I definitely don't have one. I still read plugs and pay attention to exhaust smell/colour. I was chasing an issue that turned out to be fuel delivery, and don't think the fancy gadget would have helped me find it any easier even though I considered getting one before I found the issue.
I have the AEM unit like the one pictured. You find yourself staring at it more than you should be. Happy when you’re coasting along with 16/1 afr and cringing at 11/1 on an uphill grade. There a great tool for drag racing and that’s where I pay more attention to the readings.
I put an Aeromotive O2 sensor and gauge in my off topic car a couple years ago before I had even fired the new engine.After putting quite a bit of cash into a new engine i wanted to know exactly where my a/f ratio was during break in. It was extremely helpful and I’ve used it continuously since then. I’ve learned quite a bit about tuning this particular carburetor. They would seem out of place in an on topic car but I plan to install one in my 63 Grand Prix soon. I guess I don’t see it as that big of an issue, particularly since it is an informational ***istance tool and not used as for appearance. It could also save your engine if something malfunctions or breaks. Whether we like it or not, technology and time are going to march on, and availing ourselves to some of the technical benefits is a boon for us. The old tried and true tuning tools such as vacuum gauges and reading plugs, and “stick to it” tuning habits of our old hot rods are great, but it doesn’t hurt to back them up with something like an a/f gauge to make the young kids realize us old hats know a thing or two.

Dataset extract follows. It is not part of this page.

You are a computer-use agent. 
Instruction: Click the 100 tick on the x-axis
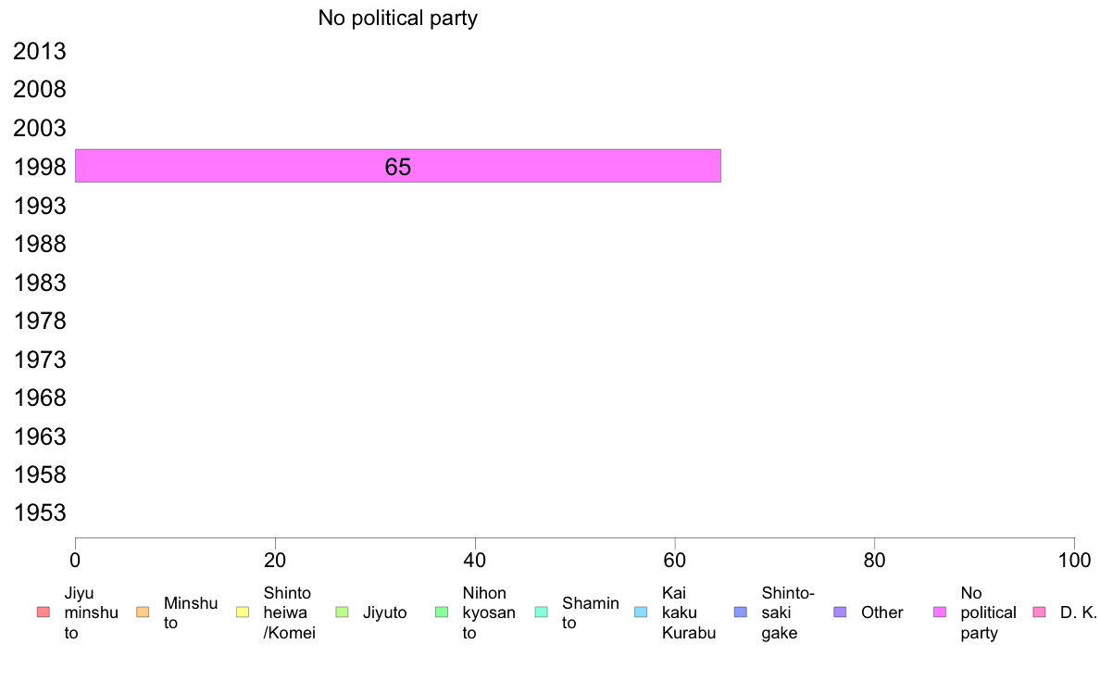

I bought this one about 10 yrs ago. At the time it was around $200.00 Very useful tool for dialing in carburetors, especially the part throttle ratio. Once dialed in they all get better mpg, drivability, and the closest thing to real FI, it's a amazing. https://www.summitracing.com/parts/...GbJcSZun9W8PKNgXUpW4_orzPINoEE8oaAuF0EALw_wcB
I have FAST . Uses two wide band o2 sensors or can use just 1. Has a record and playback feature I like.
FYI. The most important thing with any A/F meter, is make sure you have absolutely no exhaust leaks. Any leak will fool the sensor into showing the mixture as lean. Best to have the sensor as close to the engine as possible while reading all cylinders on the bank. Those tail pipe mounted sensors could be a problem, due to most mufflers have drain holes. Plus air can back feed into the pipe at low engine speeds.